Emma Bowen Taylor & Grandmother Wilkinson

Previous post: Ada Baker

Calling all genealogy mystery solvers! Who can solve the new mystery we have on our hands?

By now, you've read about Fontabelle Baker, Ohio University alumna. Then, you read about her mother, Ada Baker, who left her abusive husband, Lyman. See where this is going? Take a look at the photo below and have a guess:



Four generations of women. FOUR. Baby Fontabelle in her young mother, Ada's arms. Sitting next to: you guessed it, her mother and grandmother. A priceless photo, once again found at Miss Pixies.

Ada was born to John Robinson Taylor and Emma Bowen, who is "Grandma Taylor" in this photo: the first woman on the left. Emma is who we will learn about today.

Emma was born to Martin and Elizabeth Bowen, the latter of whom is likely the middle woman...but therein lies the aforementioned mystery which we will get to later! In the 1860 census, 38-year old Martin, his wife Elizabeth of the same age, and their six children including 7-year-old Emma were living in Union Township, Ohio: the same location where the next two generations of daughters would grow up.

And, well, that's all we have on Emma's early life.

I could go into the details of Emma's adult life with her husband John Taylor but nothing notable happens: marriage, kids, death. A skeleton of life milestones, but unfortunately the only facts you can expect to find when researching a woman at this point in history.
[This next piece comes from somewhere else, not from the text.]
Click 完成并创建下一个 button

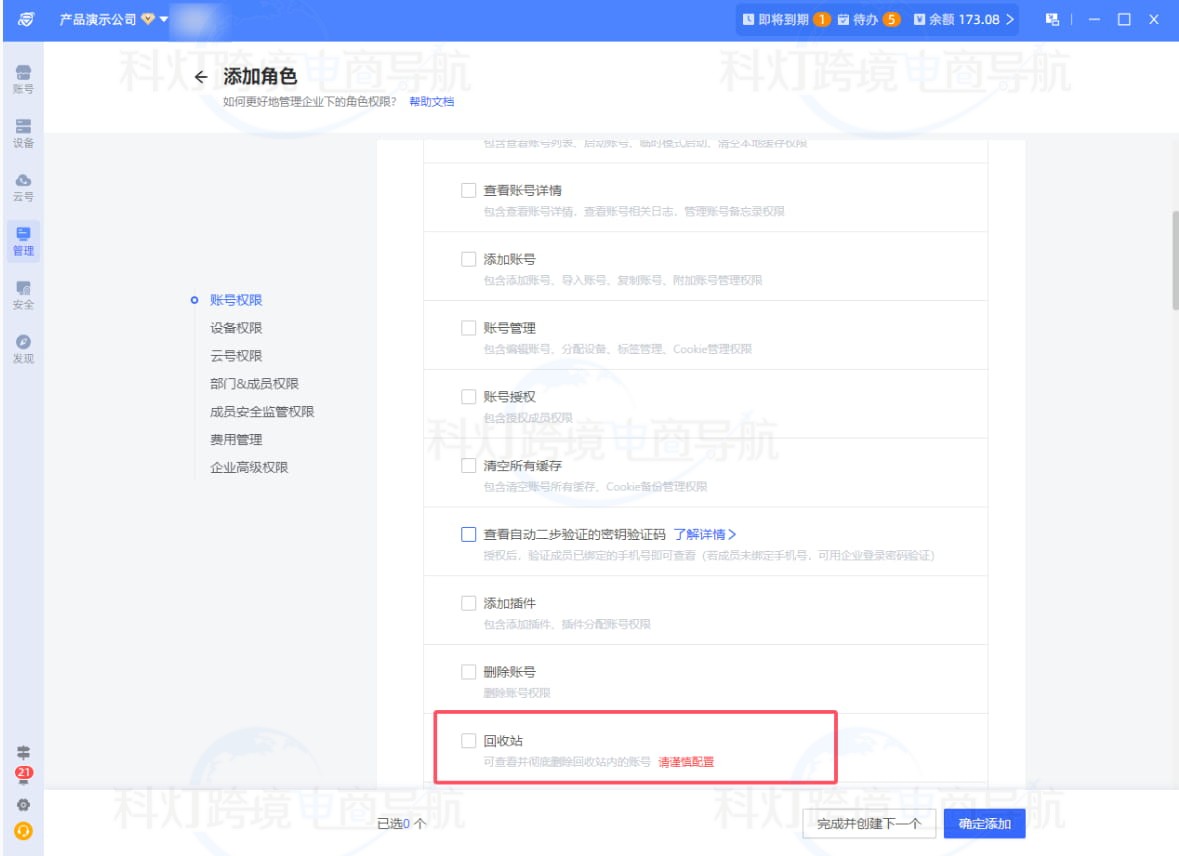(868, 823)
So with that, let's dive into the mystery.

Note the labeling of the photo: 'grandmother Taylor, great-grandmother Wilkinson'. As Taylor was Emma Bowen's married name and she is known as 'grandmother Taylor', this would insinuate that Wilkinson was the married name of the middle woman as well, as she is known as 'great grandmother Wilkinson'.

It is safe to assume that 'great-grandmother Wilkinson' was 'grandma Taylor's mother (beyond the fact that they are all in the same photo together, just look at those facial similarities!); however, this would mean that the maiden name of grandma Emma Taylor would have been Emma Wilkinson.

It wasn't.

It was Emma Bowen.

So where did this Wilkinson name come from?!
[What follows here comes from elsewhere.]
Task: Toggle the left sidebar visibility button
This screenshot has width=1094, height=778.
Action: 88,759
This wasn't the only instance I came across Wilkinson in this huge photo haul. Take a look at this photo:


A house with what appears to be a woman and a baby sitting on the front porch. On the back, it is labeled "Dr L E Baker and Grandmother Wilkinson, home Mechanicsburg."

Dr L E Baker is, of course, Lyman Baker: husband of Ada, father of Fontabelle. But if the label on the back is correct, why would baby Lyman, the presumed baby, be in the lap of what would be his wife's grandmother?

This Mechanicsburg photo, on the contrary, insinuates that Ms Wilkinson was Lyman's mother.

But if this were the case, then we must be able to explain why Lyman's mother would sit in a photo with three generations of her in-law's family. Not to mention, the eldest woman in that photo looks awfully similar to the woman on the left.

Also, Lyman Baker's mother couldn't be 'Grandmother Wilkinson', because that means Lyman would be Lyman Wilkinson, not Baker!

In fact, Lyman was born to Lyman Gates Baker and Mary Elizabeth Monson. No Wilkinson in sight.

So what's going on here?

An answer could lie in the house itself. Maybe the labeling on the photo wasn't meant to mean the people in the photo were Lyman and Grandmother Wilkinson. Rather, perhaps the focus was meant to be on the house: that it belonged to both Grandmother Wilkinson and then to Lyman. It wouldn't be too much of a stretch for a man to buy property from his in-laws. It seemed like the house itself was important to the family, because someone else wrote on the back "home where I was born on West Sandusky St."

I have reason to believe Fontabelle wrote this, as her and her family lived on West Sandusky Street when she was growing up.

This still doesn't explain who 'Great grandmother Wilkinson" is in the first photo though! Shouldn't it be Great Grandmother Bowen?

One such explanation could be that Mr. Bowen had died, and his wife remarried a Wilkinson. Martin and Elizabeth Bowen (b. 1822) appear in federal censuses in 1850 and 1860 with their children: Mary Bowen (1843), Myron Bowen (1848), Isabel (1849), Lucy (1851), Emma (1853), Alice (1855), and William (1859).

After 1860, there is no sign of the family. In the 1870 census, the youngest children, Alice and William, who would be 15 and 11 respectively, should still be living with their mother, but there is no sign of them anywhere, nor can I find Emma Bowen.

Considering Mechanicsburg in the mid-1800s was a rather small community (an understatement, to be sure), I thought it necessary to look through some censuses to see if if I could find any Wilkinsons living in the area.

Lo and behold, there were, but I cannot find any relation to the Bowens.

Maybe this is just one of those impossible genealogy mysteries.